ACTIVITY>
Which lines run from the one with "Task: Open the Jenny Hatch red italic link" through the end of the data? Retype them exactly, without pictures.

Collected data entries
== Segment start ==
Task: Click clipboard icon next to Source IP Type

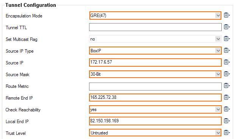Action: [227, 50]
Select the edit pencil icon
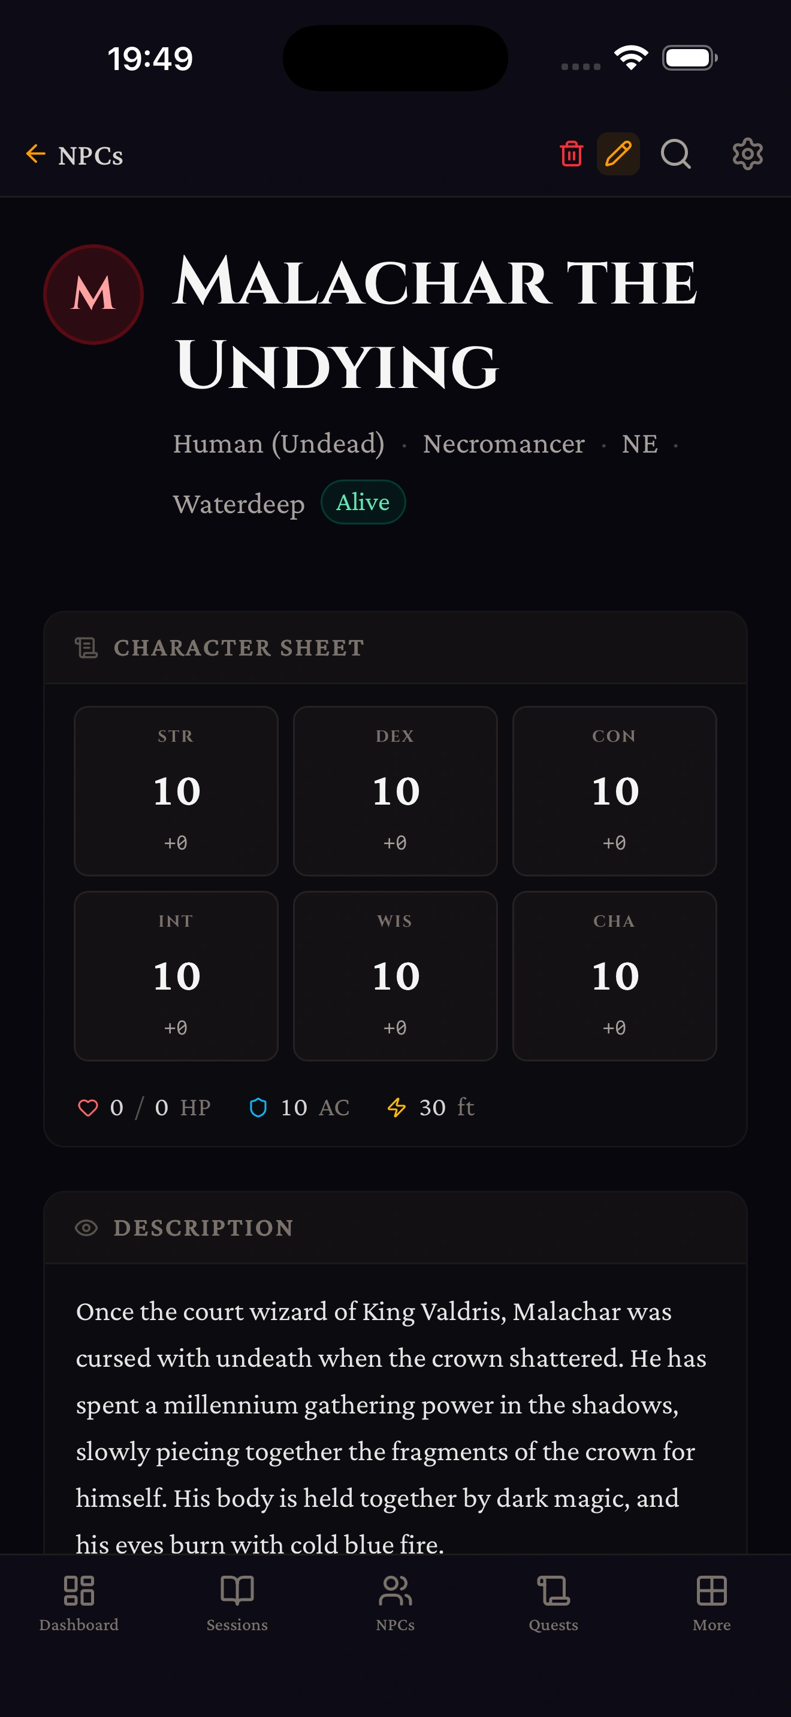This screenshot has height=1717, width=791. coord(617,154)
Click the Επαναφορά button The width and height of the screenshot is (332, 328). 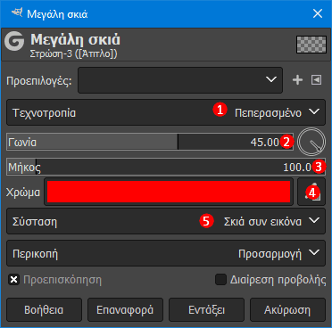(125, 310)
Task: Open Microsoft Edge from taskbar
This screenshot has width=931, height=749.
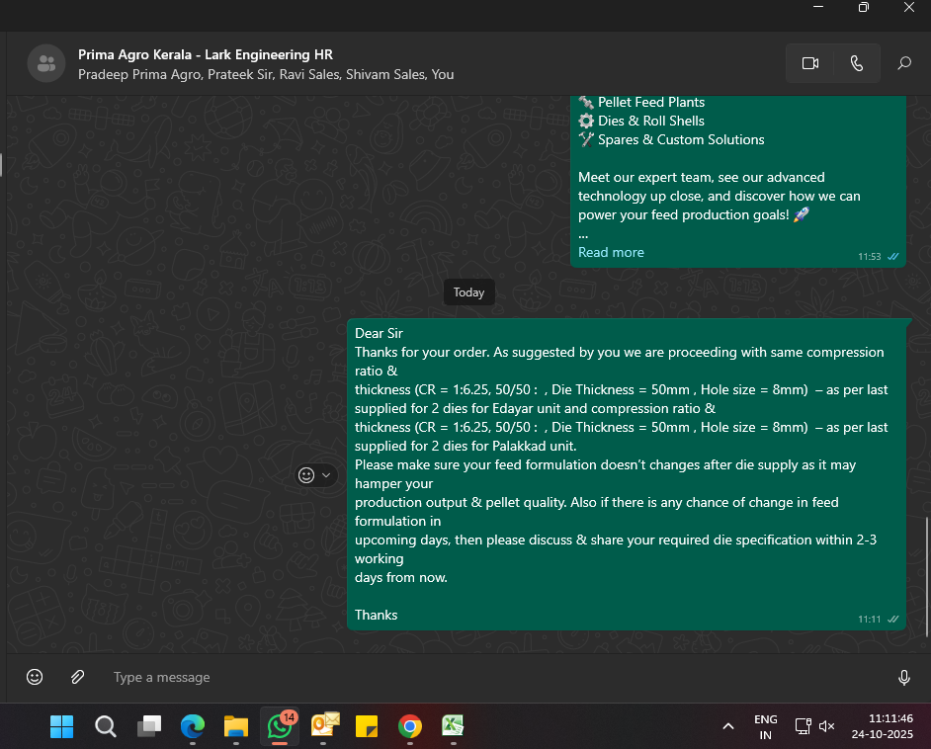Action: [x=192, y=726]
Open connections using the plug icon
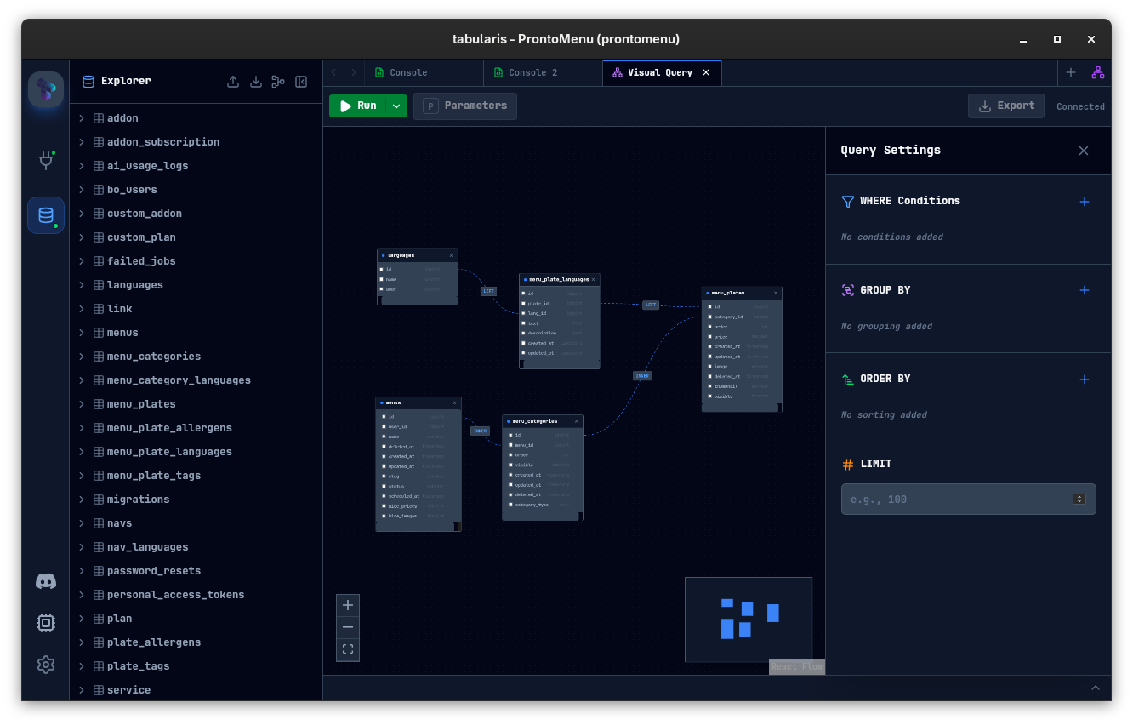Viewport: 1133px width, 725px height. 45,161
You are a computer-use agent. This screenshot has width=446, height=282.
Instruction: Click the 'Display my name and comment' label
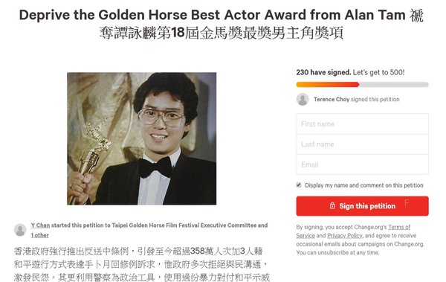pyautogui.click(x=364, y=185)
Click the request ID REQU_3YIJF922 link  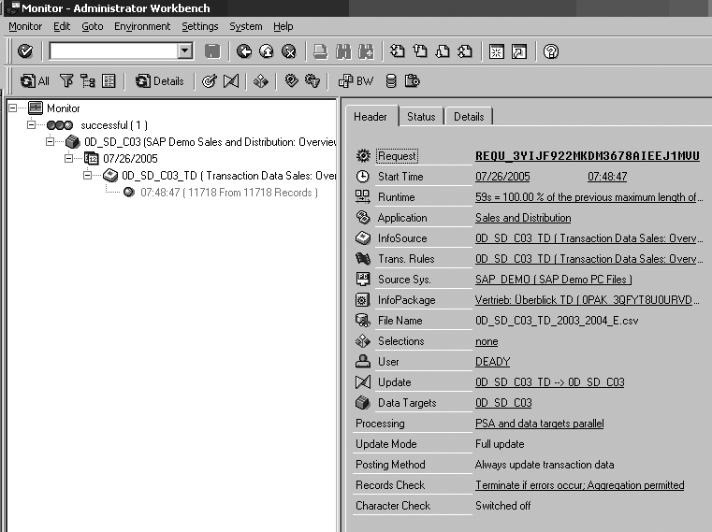(x=587, y=156)
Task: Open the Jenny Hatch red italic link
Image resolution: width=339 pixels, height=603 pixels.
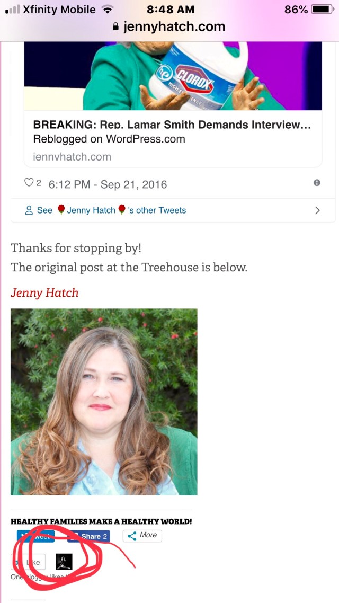Action: (44, 292)
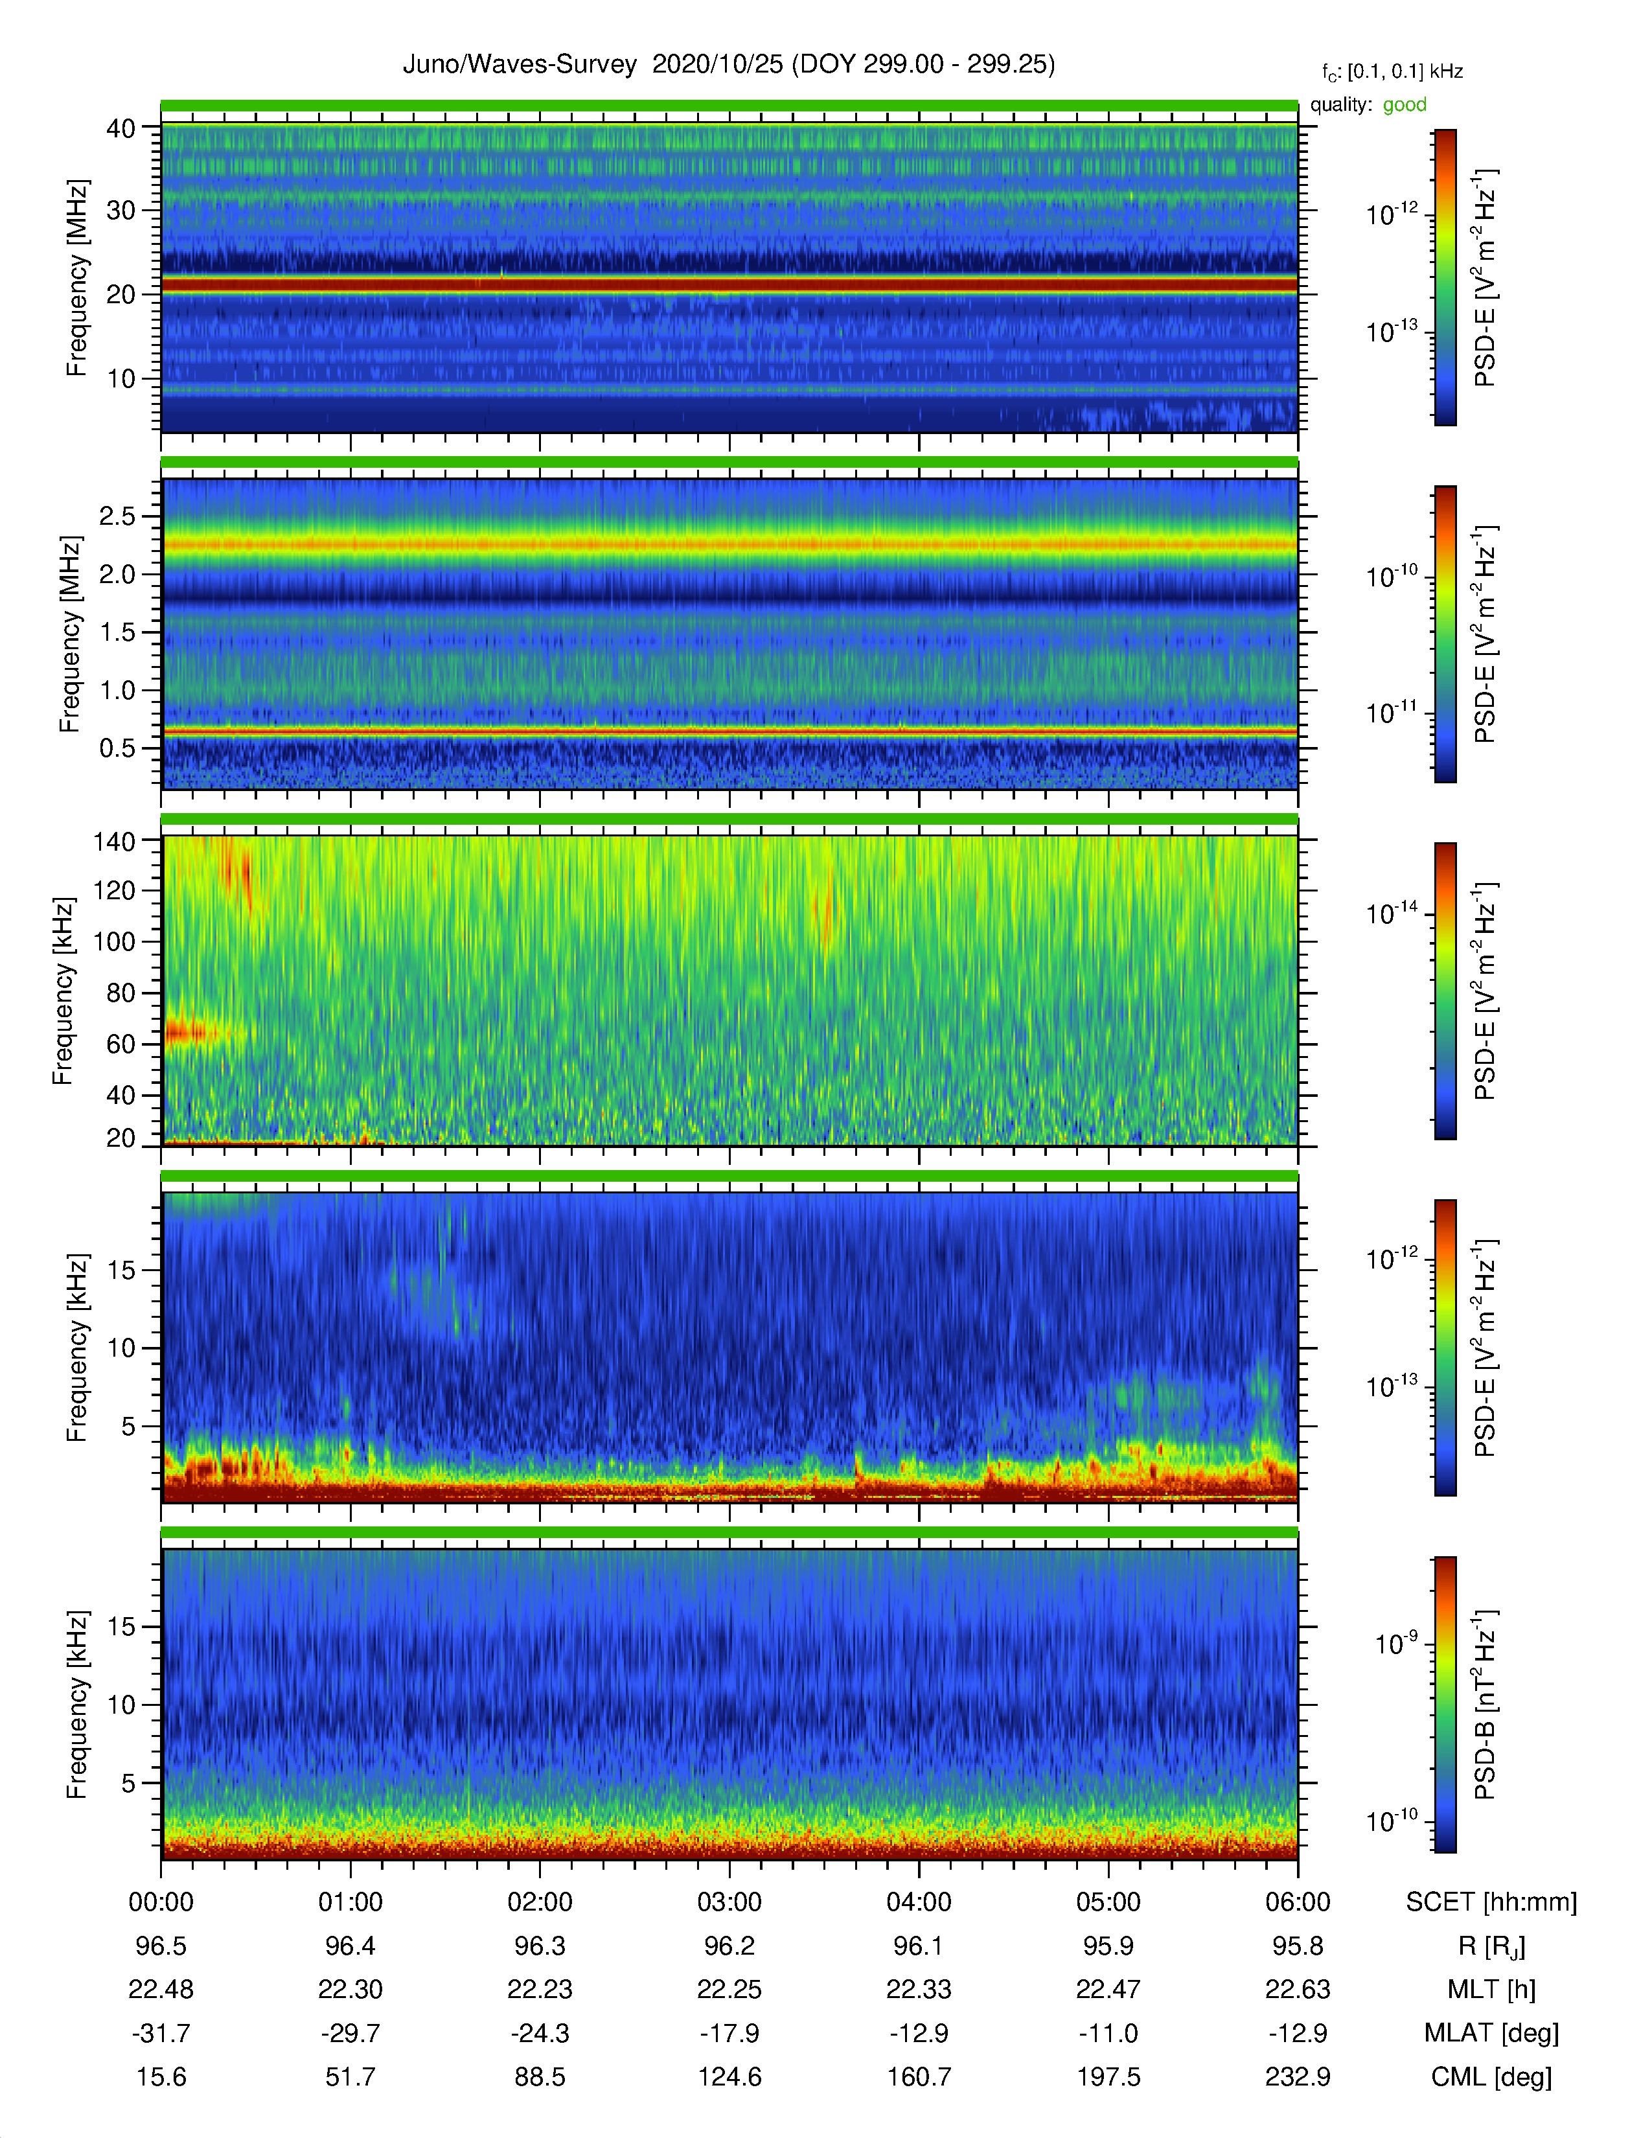This screenshot has width=1652, height=2138.
Task: Click the PSD-B nT² Hz⁻¹ color bar
Action: coord(1445,1704)
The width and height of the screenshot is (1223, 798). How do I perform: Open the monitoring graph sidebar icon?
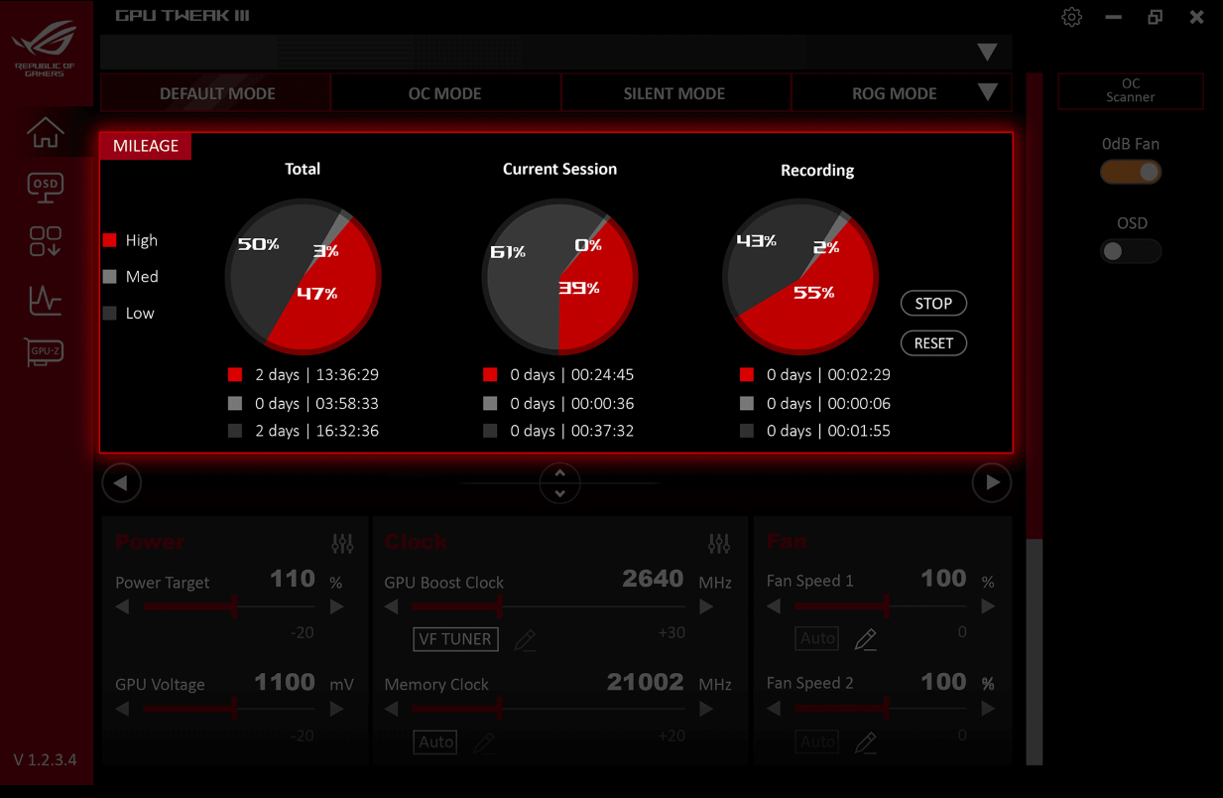coord(46,300)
== Segment end ==
EXERCISE ANSWER>
Task: Open the Jenny Hatch red italic link
Image resolution: width=339 pixels, height=603 pixels.
Action: (44, 292)
This screenshot has width=1652, height=2138.
Task: Click the PSD-B nT² Hz⁻¹ color bar
Action: coord(1445,1704)
The width and height of the screenshot is (1223, 798). How do I perform: Open the monitoring graph sidebar icon?
coord(46,300)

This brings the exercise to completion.